Nearly a thousand of us have come to Stellafane, the annual convention of the Springfield Telescope Makers, which has taken place on this hallowed hill since 1926. This year there are visitors from Brazil and Ireland. One man rode his motorcycle straight through from Toronto. Another walked more than 250 miles. We all fumble our way across the grassy hillside, waiting our turn to peer through the 12-inch Dobsonian or the 25-inch Newtonian at the arcing dustcloud of an ancient supernova, or some ghostly nebula hiding in the dark. With scopes this powerful, even the dullest patch of seeming nothingness turns out to be shot through with stars. I lean into the eyepiece of a 5-inch 1906 Clark refractor, restored to its gleaming brass youth by its new owner, and gasp: Saturn hangs so bright that it feels etched onto the glass.
To become a member of the Springfield Telescope Makers, you have to make your own scope. The housing is pretty straightforward and leaves lots of room for creativity, which is on full display during Stellafane (adapted from the Latin for “shrine to the stars”): from hand-carved wooden telescopes to one made from tin cans, plywood, and a metal salad bowl, with three crutches for a tripod. The challenge is the mirror, which concentrates the light of the sky into the eyepiece; its surface must be blemish-free to within millionths of an inch.
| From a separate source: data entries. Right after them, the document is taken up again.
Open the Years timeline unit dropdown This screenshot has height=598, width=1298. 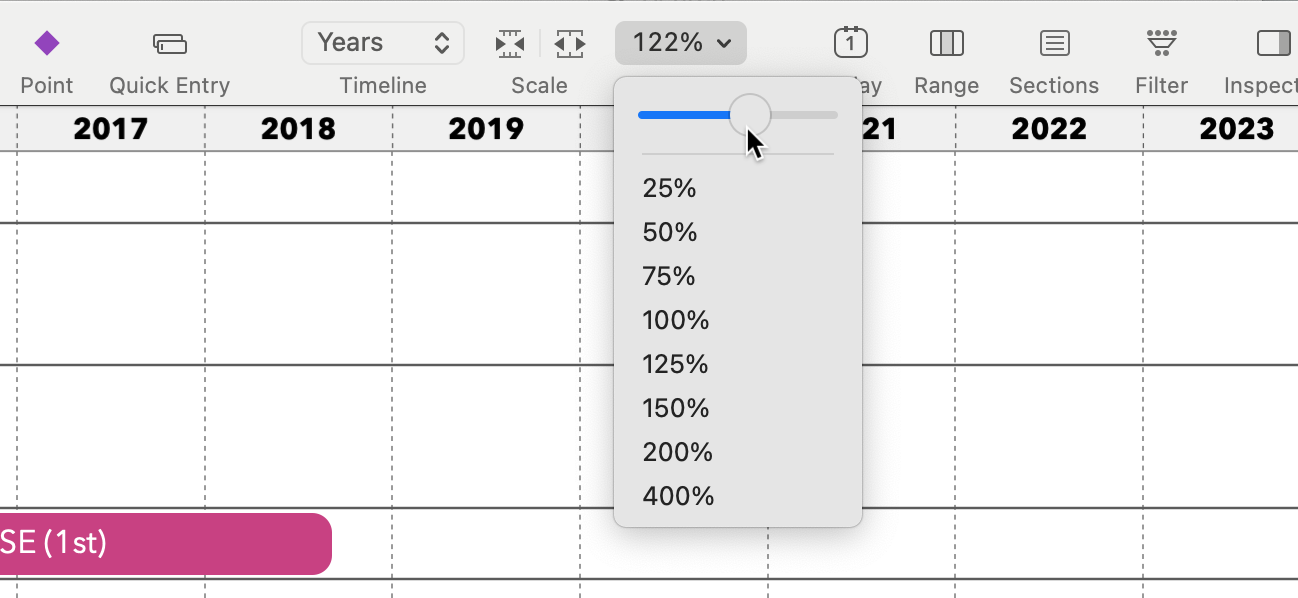click(383, 43)
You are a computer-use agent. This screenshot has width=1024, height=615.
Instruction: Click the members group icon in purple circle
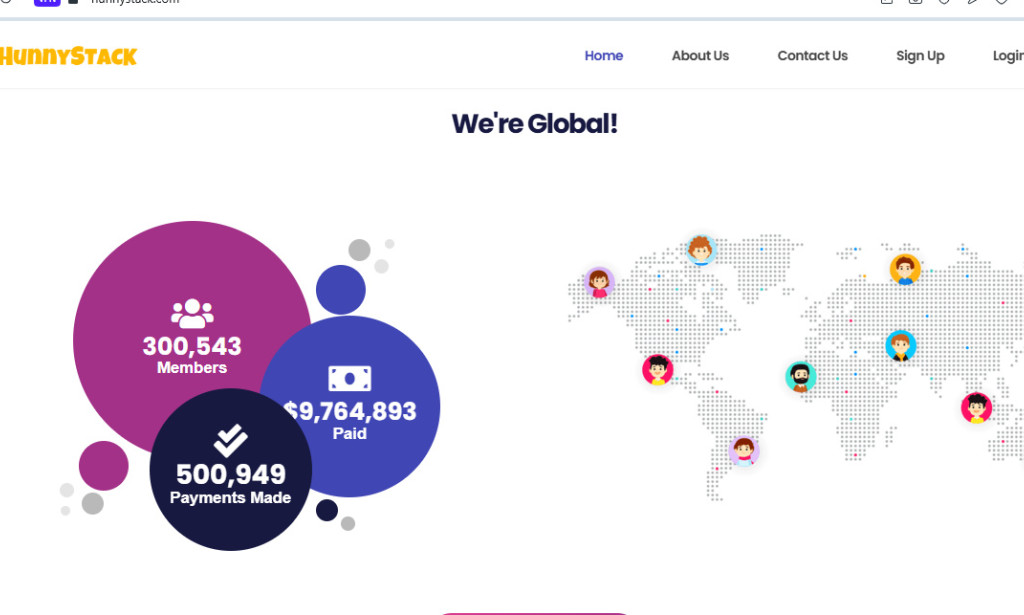192,311
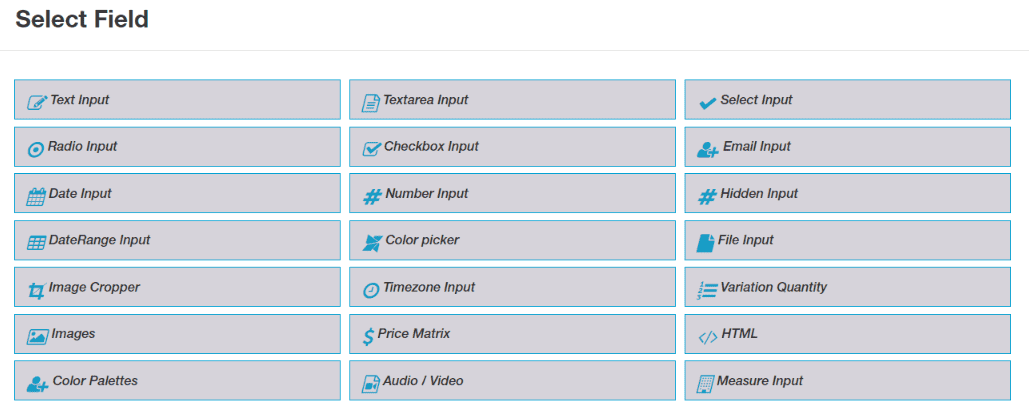Click the pencil icon beside Text Input

click(37, 101)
That’s something the Springfield Telescope Makers have been accomplishing by hand since 1923, when Russell Porter trained the first 16 people in the art, which involves placing the glass disc of your mirror blank on a barrel and slowly grinding the surface with increasingly fine grit while circling the barrel to even out the curve. Then you perform a Foucault Knife-Edge Test, developed in 1858 by Léon Foucault (yes, the pendulum guy), using a pinpoint of light, reflection, and a razor blade. Shadows indicate fine imperfections that can then be ground away. How fine? “Remember when NASA screwed up the Hubble Telescope mirror?” one club member says. “They were off by a couple of microns. Any amateur telescope maker with three razor blades and a lightbulb would have seen that problem.”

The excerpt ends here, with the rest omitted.